Published 20/09/2017, 08:54
Updated 20/09/2017, 09:05
© Reuters.  Markets focus on Fed dot plot with very short shelf life

Investing.com – The Federal Reserve is widely expected to leave interest rates unchanged at its current range of 1.00% to 1.25% in its announcement at 2:00PM ET (18:00GMT) on Wednesday and also reveal its plans for the winding down, or tapering, of its asset purchases in order to begin, likely in October, the reduction of its $4.5 trillion balance sheet.

With no changes in rates priced in at 100% and the general plan for tapering having being laid out by the Fed itself in June in what San Francisco Fed president John Williams defined in August as the “the most telegraphed thing in the history of central banks”, markets are left to focus on factors related to future policy moves at Fed chair Janet Yellen’s press conference at 2:30PM ET (20:30GMT).

Tapering to up pressure on bond yields

The tapering plan already laid out by the Fed was to shrink the balance sheet by only $10 billion a month divided into around $6 billion in Treasuries and $4 billion in agency debt and mortgage-backed securities (MBS) with the increase being made in similar amounts at three-month intervals until the reduction in repurchases reached a total of $50 billion, or $30 billion in Treasuries and $20 billion in MBS.

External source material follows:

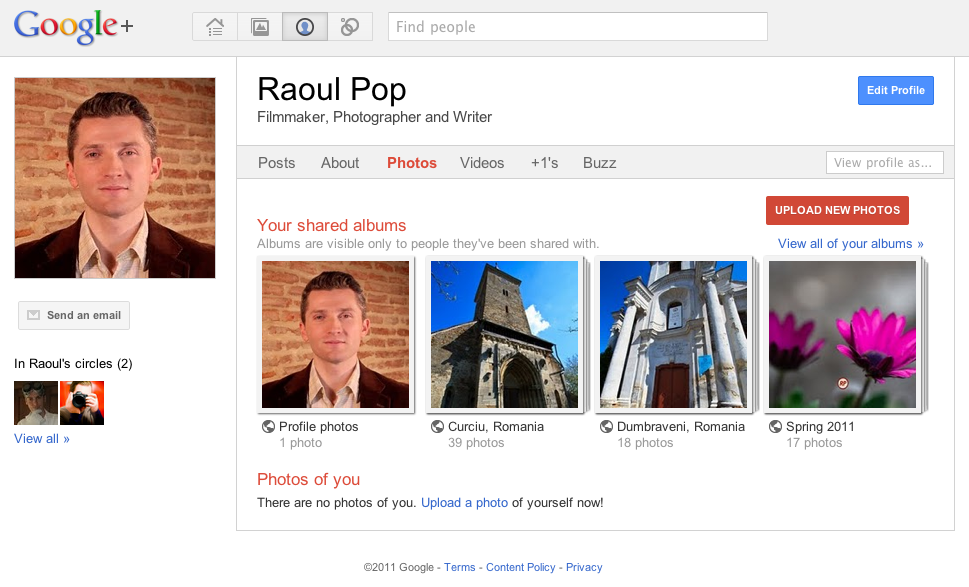Click the Home stream icon
The height and width of the screenshot is (587, 969).
215,27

Estimates of where the Fed plans to take its balance sheet range from about $2 trillion to $3 trillion, suggesting a gradual pace of reduction that will take years to complete and would allow the Fed flexibility to adjust their decision based on economic developments.

Compared to the current $4.5 trillion, where it has stayed since hitting that amount in late 2014, the Fed's portfolio was closer to $900 billion before the 2007-2009 financial crisis.

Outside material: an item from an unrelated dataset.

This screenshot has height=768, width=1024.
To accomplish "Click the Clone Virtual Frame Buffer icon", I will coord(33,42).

According to Goldman Sachs, the current balance sheet ballooned to an equivalent of 23% of U.S. gross domestic product, compared to just 6% of GDP prior to the crisis.

It is the central banks’ hope that their intention was sufficiently transparent and that the amounts are both small and gradual enough so as to not wreak havoc in the markets.

Still, Goldman predicts that U.S. Treasury yields will still rise by about 20 basis points in the year following the beginning of the program with a further gradual increase as the tapering continues.

Stubbornly soft inflation

As the Fed continues to move forward with policy normalization its members have been faced with the daunting problem of seeing solid growth figures and phenomenal employment numbers, which nonetheless have so far been unable to push soft inflation numbers higher.

Yet experts generally believe that the Fed will stick to its guns, repeating its opinion that low levels of inflation are “transitory”.

The Fed targets 2% inflation and its preferred indicator, the personal consumption expenditure deflator was just 1.4% in July, although the August consumer price index rose to 1.9%, from the prior month’s reading of 1.7%.

A recent Bloomberg survey of economists showed that just 20% felt risks to growth and inflation were to the downside, the lowest amount since March.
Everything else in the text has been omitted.